'''

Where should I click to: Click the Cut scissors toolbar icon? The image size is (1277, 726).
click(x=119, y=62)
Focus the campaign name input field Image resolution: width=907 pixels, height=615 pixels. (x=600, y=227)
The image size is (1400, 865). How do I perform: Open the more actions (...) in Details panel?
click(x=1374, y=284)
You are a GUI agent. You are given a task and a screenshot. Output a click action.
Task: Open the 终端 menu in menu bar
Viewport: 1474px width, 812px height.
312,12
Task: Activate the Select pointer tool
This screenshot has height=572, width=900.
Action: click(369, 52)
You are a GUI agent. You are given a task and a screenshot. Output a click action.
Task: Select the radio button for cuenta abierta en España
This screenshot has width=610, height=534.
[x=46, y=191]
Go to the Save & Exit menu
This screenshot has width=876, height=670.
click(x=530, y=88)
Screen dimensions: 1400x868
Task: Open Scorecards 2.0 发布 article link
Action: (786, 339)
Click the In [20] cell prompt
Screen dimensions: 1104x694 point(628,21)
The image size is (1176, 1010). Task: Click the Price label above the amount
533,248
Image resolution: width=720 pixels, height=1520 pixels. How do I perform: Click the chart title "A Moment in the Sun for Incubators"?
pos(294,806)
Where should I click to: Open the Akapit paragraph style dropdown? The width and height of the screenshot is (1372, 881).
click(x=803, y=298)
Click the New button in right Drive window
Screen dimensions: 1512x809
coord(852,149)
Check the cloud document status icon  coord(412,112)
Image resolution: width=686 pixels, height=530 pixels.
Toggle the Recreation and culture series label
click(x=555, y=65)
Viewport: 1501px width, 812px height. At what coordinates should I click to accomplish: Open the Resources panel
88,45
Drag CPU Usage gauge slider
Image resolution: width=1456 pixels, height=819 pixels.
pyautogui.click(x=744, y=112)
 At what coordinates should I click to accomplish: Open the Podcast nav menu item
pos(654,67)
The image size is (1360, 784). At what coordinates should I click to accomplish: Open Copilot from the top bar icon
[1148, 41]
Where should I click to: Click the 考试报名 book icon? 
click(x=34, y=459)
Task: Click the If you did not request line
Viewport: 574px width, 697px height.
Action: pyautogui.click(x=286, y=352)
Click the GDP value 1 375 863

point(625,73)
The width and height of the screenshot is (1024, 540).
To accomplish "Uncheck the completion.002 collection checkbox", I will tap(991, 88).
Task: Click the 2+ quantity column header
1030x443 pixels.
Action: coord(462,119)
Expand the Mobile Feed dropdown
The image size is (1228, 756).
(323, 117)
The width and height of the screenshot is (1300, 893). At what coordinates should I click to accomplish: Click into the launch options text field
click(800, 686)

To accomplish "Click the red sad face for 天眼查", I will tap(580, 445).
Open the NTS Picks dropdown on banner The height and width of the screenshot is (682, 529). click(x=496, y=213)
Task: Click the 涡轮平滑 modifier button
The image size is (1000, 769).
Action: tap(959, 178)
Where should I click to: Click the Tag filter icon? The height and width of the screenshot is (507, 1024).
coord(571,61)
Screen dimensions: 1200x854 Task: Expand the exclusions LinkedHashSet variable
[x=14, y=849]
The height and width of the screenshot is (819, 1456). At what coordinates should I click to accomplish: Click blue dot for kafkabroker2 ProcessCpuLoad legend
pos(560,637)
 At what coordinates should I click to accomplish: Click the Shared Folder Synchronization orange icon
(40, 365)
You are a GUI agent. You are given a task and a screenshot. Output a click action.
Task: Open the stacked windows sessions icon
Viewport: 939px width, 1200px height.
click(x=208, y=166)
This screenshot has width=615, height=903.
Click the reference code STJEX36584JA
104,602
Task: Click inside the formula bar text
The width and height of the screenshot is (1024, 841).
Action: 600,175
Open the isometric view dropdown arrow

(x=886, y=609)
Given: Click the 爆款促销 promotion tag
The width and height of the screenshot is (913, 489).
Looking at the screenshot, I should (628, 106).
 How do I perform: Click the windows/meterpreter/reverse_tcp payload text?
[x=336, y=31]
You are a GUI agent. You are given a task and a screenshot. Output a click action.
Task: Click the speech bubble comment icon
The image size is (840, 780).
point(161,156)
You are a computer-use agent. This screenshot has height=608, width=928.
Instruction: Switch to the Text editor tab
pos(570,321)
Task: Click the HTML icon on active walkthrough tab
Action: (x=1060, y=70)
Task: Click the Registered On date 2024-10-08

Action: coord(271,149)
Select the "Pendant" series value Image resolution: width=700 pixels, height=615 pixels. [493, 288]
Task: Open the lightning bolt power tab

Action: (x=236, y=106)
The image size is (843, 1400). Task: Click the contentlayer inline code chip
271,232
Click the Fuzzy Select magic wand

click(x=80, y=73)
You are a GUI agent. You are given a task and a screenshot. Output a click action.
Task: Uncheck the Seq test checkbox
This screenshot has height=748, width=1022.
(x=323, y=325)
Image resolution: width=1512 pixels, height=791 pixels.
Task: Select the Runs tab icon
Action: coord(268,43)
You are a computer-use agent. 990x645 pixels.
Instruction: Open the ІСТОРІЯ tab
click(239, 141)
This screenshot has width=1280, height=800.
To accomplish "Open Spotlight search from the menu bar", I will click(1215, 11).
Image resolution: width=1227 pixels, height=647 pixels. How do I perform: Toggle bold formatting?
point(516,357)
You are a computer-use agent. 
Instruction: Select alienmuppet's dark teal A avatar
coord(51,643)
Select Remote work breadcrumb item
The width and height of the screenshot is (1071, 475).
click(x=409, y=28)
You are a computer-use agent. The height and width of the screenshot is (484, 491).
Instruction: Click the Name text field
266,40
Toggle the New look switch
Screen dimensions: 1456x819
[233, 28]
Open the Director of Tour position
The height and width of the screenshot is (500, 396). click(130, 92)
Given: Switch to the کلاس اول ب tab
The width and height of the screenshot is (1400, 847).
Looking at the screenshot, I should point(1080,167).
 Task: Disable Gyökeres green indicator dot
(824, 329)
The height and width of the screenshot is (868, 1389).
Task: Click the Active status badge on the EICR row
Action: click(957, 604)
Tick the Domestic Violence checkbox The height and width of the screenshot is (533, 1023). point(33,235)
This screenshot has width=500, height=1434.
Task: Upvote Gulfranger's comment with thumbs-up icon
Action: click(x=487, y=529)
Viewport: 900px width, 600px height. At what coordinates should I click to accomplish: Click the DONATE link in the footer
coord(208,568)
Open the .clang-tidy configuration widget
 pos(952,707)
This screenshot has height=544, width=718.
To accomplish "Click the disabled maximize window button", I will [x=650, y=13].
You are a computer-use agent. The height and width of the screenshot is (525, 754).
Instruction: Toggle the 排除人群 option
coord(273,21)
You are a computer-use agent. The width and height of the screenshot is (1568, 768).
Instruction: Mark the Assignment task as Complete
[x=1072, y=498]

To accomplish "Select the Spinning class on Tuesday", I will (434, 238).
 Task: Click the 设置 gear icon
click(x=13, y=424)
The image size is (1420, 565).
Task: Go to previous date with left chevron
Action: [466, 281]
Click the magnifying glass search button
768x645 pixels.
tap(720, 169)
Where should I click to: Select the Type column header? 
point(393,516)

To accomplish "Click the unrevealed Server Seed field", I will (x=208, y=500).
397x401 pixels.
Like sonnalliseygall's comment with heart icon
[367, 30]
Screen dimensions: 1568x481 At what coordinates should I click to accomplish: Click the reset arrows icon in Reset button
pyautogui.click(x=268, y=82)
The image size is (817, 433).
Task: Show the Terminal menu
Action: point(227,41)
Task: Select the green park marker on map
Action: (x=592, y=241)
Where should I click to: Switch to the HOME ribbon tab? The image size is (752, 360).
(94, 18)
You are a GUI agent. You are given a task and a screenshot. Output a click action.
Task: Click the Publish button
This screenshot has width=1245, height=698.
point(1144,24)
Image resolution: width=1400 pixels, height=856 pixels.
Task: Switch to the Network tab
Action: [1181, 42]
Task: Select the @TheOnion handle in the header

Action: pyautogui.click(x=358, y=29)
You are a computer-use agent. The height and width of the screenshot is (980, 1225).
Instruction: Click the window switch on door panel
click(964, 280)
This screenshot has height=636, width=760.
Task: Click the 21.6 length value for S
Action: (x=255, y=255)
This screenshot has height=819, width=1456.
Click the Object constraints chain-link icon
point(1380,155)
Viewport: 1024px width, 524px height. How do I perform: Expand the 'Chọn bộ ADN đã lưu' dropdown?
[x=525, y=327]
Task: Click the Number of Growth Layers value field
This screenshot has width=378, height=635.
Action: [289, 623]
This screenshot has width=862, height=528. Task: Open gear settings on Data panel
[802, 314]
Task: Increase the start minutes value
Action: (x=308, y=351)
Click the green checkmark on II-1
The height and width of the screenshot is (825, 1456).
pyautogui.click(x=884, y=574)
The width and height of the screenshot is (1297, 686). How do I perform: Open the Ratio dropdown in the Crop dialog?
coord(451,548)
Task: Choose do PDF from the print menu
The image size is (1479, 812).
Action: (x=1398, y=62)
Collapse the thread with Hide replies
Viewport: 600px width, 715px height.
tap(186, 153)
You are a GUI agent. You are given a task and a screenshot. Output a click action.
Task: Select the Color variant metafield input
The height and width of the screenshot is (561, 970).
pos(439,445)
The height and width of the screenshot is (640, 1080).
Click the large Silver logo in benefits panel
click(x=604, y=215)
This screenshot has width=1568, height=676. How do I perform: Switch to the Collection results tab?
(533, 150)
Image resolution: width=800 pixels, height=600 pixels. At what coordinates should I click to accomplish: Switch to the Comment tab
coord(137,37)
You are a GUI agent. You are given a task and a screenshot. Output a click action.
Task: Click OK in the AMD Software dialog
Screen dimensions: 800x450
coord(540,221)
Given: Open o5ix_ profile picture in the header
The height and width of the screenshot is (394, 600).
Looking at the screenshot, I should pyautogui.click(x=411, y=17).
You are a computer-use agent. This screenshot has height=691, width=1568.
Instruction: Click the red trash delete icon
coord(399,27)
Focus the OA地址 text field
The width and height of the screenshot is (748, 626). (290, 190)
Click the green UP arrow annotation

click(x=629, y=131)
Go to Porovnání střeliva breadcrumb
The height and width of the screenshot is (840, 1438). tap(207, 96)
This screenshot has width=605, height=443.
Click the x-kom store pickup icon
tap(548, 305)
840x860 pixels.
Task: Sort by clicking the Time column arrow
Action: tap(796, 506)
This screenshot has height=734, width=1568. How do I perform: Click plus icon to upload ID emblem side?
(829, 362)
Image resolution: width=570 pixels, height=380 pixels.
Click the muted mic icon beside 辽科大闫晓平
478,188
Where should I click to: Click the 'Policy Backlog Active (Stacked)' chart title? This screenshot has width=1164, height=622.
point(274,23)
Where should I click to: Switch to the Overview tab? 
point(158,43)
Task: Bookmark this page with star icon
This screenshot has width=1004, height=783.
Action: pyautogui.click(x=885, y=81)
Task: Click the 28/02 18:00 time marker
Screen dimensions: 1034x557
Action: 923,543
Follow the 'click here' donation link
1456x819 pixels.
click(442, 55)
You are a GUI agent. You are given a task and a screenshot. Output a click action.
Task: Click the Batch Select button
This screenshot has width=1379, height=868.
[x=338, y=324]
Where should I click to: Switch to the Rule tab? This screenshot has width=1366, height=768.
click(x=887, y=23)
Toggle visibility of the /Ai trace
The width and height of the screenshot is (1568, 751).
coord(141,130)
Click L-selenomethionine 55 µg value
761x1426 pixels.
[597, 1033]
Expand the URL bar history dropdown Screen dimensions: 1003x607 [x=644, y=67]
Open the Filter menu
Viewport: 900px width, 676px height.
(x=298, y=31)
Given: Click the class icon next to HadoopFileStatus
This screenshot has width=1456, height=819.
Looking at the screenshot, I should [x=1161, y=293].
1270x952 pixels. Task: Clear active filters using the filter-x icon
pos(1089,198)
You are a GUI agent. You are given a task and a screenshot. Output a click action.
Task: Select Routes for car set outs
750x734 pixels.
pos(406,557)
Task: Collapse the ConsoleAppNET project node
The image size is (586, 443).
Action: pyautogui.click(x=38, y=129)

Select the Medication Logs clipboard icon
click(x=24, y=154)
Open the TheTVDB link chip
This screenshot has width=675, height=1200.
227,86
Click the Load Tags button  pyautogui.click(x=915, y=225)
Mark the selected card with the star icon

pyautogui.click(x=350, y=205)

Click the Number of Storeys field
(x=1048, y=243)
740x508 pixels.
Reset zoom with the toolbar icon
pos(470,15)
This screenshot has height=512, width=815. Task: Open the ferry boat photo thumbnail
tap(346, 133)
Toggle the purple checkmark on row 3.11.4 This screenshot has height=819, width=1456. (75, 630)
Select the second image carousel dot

'''

* [SHORT PROBLEM] Revise the entries from the line with "Given: Click the class" through the end of the entries, replacing "icon" with "symbol" and leaving everything else unchanged.

* [WRITTEN ANSWER]
Given: Click the class symbol next to HadoopFileStatus
This screenshot has width=1456, height=819.
Looking at the screenshot, I should [x=1161, y=293].
1270x952 pixels. Task: Clear active filters using the filter-x symbol
pos(1089,198)
You are a GUI agent. You are given a task and a screenshot. Output a click action.
Task: Select Routes for car set outs
750x734 pixels.
pos(406,557)
Task: Collapse the ConsoleAppNET project node
The image size is (586, 443).
Action: pyautogui.click(x=38, y=129)

Select the Medication Logs clipboard symbol
click(x=24, y=154)
Open the TheTVDB link chip
This screenshot has width=675, height=1200.
227,86
Click the Load Tags button  pyautogui.click(x=915, y=225)
Mark the selected card with the star symbol

pyautogui.click(x=350, y=205)

Click the Number of Storeys field
(x=1048, y=243)
740x508 pixels.
Reset zoom with the toolbar symbol
pos(470,15)
This screenshot has height=512, width=815. Task: Open the ferry boat photo thumbnail
tap(346, 133)
Toggle the purple checkmark on row 3.11.4 This screenshot has height=819, width=1456. (75, 630)
Select the second image carousel dot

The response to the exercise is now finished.